*WHAT YOU SHOULD DO*: In the listing below, a line holding "Ganzen spotten Frankrijk (834, 596)" and a line holding "هيئة الرقابة الإدارية (435, 2483)" mark the range. Retype both exactly, with all lines between them.

•••••

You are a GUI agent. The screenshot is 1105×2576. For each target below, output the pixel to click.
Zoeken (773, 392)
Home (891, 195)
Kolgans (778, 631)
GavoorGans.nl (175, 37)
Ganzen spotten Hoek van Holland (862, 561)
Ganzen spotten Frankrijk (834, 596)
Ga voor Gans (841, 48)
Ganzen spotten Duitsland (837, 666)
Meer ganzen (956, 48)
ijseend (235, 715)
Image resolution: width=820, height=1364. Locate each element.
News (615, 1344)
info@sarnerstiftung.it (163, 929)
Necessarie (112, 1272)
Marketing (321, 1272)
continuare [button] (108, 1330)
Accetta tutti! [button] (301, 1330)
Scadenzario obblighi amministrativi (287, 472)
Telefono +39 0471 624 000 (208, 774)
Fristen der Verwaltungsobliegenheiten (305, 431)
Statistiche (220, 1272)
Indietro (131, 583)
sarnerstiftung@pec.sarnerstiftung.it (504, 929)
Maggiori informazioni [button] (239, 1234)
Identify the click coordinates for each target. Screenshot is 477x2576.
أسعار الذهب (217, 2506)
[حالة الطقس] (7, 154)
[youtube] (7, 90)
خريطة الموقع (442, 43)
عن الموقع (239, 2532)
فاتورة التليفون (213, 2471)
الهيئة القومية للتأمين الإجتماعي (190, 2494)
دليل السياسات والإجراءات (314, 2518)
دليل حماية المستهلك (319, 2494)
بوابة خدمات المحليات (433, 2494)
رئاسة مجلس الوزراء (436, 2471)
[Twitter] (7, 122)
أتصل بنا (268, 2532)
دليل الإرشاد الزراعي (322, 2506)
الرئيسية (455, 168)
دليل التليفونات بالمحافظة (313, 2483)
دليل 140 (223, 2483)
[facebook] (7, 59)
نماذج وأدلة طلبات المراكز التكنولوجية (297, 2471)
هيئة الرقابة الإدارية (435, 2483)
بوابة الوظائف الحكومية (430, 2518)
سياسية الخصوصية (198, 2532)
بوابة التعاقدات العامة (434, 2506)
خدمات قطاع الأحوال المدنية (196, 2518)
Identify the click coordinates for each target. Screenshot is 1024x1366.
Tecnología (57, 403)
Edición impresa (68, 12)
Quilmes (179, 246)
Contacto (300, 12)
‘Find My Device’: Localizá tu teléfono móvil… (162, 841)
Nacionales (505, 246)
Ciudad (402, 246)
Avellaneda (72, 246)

•••••

*EXERCISE RESULT*:
Ganzen spotten Frankrijk (834, 596)
Ga voor Gans (841, 48)
Ganzen spotten Duitsland (837, 666)
Meer ganzen (956, 48)
ijseend (235, 715)
Image resolution: width=820, height=1364. Locate each element.
News (615, 1344)
info@sarnerstiftung.it (163, 929)
Necessarie (112, 1272)
Marketing (321, 1272)
continuare [button] (108, 1330)
Accetta tutti! [button] (301, 1330)
Scadenzario obblighi amministrativi (287, 472)
Telefono +39 0471 624 000 (208, 774)
Fristen der Verwaltungsobliegenheiten (305, 431)
Statistiche (220, 1272)
Indietro (131, 583)
sarnerstiftung@pec.sarnerstiftung.it (504, 929)
Maggiori informazioni [button] (239, 1234)
Identify the click coordinates for each target. Screenshot is 477x2576.
أسعار الذهب (217, 2506)
[حالة الطقس] (7, 154)
[youtube] (7, 90)
خريطة الموقع (442, 43)
عن الموقع (239, 2532)
فاتورة التليفون (213, 2471)
الهيئة القومية للتأمين الإجتماعي (190, 2494)
دليل السياسات والإجراءات (314, 2518)
دليل حماية المستهلك (319, 2494)
بوابة خدمات المحليات (433, 2494)
رئاسة مجلس الوزراء (436, 2471)
[Twitter] (7, 122)
أتصل بنا (268, 2532)
دليل الإرشاد الزراعي (322, 2506)
الرئيسية (455, 168)
دليل التليفونات بالمحافظة (313, 2483)
دليل 140 (223, 2483)
[facebook] (7, 59)
نماذج وأدلة طلبات المراكز التكنولوجية (297, 2471)
هيئة الرقابة الإدارية (435, 2483)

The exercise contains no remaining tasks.